Task directions
Please filter the entries and return only the lines that include "will".
--- Information shown ---
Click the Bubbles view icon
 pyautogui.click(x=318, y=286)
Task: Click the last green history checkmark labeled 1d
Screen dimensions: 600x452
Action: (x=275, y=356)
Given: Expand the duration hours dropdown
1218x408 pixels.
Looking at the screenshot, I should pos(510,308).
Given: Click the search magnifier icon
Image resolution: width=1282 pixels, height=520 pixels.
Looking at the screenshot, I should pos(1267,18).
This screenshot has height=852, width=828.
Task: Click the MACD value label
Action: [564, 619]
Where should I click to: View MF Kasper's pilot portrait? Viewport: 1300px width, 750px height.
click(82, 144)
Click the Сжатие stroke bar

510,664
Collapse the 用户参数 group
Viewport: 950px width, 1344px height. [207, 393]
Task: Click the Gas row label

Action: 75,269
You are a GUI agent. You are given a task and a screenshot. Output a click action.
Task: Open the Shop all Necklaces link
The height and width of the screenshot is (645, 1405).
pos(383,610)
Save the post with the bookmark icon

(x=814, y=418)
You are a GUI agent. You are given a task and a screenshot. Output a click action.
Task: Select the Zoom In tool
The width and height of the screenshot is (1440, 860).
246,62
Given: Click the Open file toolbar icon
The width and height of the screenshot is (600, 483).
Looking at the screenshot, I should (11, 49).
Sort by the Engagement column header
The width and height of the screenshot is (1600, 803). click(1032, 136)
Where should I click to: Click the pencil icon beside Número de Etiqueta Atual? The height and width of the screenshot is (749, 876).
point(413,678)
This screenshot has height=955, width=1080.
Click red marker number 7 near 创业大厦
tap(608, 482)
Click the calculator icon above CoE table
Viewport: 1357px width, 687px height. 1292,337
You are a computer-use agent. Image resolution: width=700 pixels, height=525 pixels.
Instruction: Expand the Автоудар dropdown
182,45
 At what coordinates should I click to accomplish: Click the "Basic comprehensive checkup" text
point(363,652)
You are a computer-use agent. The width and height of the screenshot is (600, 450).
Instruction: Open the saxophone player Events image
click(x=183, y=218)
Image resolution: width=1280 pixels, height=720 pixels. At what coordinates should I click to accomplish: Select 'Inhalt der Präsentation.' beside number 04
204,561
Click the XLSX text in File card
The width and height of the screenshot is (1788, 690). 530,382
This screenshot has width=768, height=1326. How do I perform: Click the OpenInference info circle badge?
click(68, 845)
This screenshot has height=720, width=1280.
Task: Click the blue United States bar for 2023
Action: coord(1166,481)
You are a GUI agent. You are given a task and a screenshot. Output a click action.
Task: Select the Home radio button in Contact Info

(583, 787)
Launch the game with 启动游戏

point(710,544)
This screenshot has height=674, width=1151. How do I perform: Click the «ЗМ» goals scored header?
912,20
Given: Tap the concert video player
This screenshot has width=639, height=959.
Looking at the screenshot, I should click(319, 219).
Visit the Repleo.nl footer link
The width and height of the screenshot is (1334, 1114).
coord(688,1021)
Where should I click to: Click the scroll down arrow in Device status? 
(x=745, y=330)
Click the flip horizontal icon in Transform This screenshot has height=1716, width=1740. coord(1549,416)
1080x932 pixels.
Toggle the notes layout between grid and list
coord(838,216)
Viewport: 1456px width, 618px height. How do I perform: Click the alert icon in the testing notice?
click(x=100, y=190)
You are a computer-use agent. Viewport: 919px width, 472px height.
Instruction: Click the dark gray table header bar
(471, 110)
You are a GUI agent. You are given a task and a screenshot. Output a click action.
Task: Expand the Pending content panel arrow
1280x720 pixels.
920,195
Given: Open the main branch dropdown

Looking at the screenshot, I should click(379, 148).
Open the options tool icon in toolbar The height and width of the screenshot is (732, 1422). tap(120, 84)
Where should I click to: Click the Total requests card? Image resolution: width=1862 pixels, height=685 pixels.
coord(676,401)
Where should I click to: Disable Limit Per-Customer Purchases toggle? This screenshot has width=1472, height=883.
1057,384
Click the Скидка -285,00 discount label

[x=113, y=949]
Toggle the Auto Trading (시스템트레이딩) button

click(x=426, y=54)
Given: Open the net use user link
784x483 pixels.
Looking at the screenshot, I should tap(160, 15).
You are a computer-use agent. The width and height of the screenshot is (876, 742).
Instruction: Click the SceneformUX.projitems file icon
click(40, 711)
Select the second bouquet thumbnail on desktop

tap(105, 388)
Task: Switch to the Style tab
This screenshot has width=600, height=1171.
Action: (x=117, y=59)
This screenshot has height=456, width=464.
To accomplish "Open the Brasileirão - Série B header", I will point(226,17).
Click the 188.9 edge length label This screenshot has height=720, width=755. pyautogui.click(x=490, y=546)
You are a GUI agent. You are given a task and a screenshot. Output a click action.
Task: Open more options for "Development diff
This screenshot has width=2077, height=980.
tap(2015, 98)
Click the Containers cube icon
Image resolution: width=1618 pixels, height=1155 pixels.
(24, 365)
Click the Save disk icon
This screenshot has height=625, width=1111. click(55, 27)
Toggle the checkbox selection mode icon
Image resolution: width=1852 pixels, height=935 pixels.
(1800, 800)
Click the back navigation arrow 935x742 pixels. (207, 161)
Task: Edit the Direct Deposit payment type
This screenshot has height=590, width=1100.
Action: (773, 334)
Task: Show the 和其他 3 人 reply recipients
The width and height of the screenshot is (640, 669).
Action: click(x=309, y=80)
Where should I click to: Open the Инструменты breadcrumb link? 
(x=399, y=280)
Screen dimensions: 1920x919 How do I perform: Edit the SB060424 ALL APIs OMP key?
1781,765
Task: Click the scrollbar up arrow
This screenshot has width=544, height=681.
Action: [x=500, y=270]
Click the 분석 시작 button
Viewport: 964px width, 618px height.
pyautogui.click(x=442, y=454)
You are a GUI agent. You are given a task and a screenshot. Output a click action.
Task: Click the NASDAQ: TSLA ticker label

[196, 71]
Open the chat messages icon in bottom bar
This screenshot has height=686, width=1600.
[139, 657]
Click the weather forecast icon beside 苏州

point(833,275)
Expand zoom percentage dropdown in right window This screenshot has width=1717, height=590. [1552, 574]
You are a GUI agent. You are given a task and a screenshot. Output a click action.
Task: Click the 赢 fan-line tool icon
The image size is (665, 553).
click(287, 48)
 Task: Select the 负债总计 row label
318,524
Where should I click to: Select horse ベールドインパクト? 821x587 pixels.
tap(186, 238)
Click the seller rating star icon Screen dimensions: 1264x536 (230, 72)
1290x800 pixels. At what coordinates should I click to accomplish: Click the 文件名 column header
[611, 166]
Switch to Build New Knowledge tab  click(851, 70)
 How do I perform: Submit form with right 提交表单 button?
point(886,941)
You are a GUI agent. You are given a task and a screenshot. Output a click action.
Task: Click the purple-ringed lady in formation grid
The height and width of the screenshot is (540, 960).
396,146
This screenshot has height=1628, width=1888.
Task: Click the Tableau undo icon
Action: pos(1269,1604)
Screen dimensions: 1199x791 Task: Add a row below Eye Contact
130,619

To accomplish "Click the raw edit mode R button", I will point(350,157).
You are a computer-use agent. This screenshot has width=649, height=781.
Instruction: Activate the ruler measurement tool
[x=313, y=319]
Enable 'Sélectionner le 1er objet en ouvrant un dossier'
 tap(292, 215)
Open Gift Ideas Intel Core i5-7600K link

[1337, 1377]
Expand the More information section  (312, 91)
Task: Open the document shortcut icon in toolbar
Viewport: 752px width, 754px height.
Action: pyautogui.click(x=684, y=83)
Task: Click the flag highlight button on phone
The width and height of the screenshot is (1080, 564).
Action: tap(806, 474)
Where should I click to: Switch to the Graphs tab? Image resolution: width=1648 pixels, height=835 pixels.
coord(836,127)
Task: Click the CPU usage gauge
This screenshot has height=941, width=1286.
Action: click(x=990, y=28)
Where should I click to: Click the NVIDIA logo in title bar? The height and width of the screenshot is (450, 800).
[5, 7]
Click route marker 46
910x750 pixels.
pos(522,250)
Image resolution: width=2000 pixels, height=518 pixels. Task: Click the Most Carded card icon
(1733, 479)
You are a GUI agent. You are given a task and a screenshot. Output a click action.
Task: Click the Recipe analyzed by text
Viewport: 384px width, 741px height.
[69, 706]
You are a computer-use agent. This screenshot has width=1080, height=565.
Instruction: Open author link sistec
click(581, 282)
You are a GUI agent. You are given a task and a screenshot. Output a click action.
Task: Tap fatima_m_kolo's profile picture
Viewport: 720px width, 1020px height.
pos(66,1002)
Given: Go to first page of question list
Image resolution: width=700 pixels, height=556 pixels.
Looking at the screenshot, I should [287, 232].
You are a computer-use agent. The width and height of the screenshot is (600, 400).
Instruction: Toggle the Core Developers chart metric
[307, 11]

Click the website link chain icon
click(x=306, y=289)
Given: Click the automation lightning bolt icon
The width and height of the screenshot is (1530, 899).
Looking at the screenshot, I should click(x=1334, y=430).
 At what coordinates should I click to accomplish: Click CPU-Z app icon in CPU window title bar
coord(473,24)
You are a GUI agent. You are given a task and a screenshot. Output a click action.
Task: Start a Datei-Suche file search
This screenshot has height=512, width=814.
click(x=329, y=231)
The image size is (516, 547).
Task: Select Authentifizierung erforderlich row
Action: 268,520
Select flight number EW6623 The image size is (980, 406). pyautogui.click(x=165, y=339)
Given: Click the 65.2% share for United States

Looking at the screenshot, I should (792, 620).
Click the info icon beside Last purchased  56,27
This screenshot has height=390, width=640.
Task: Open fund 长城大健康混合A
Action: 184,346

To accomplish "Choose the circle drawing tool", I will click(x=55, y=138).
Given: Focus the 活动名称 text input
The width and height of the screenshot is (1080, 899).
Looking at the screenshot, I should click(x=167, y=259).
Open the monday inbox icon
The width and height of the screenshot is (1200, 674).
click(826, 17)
---
Task result
To accomplish "Open the Brasileirão - Série B header", I will point(226,17).
To accomplish "Click the raw edit mode R button", I will point(350,157).
To accomplish "Choose the circle drawing tool", I will click(x=55, y=138).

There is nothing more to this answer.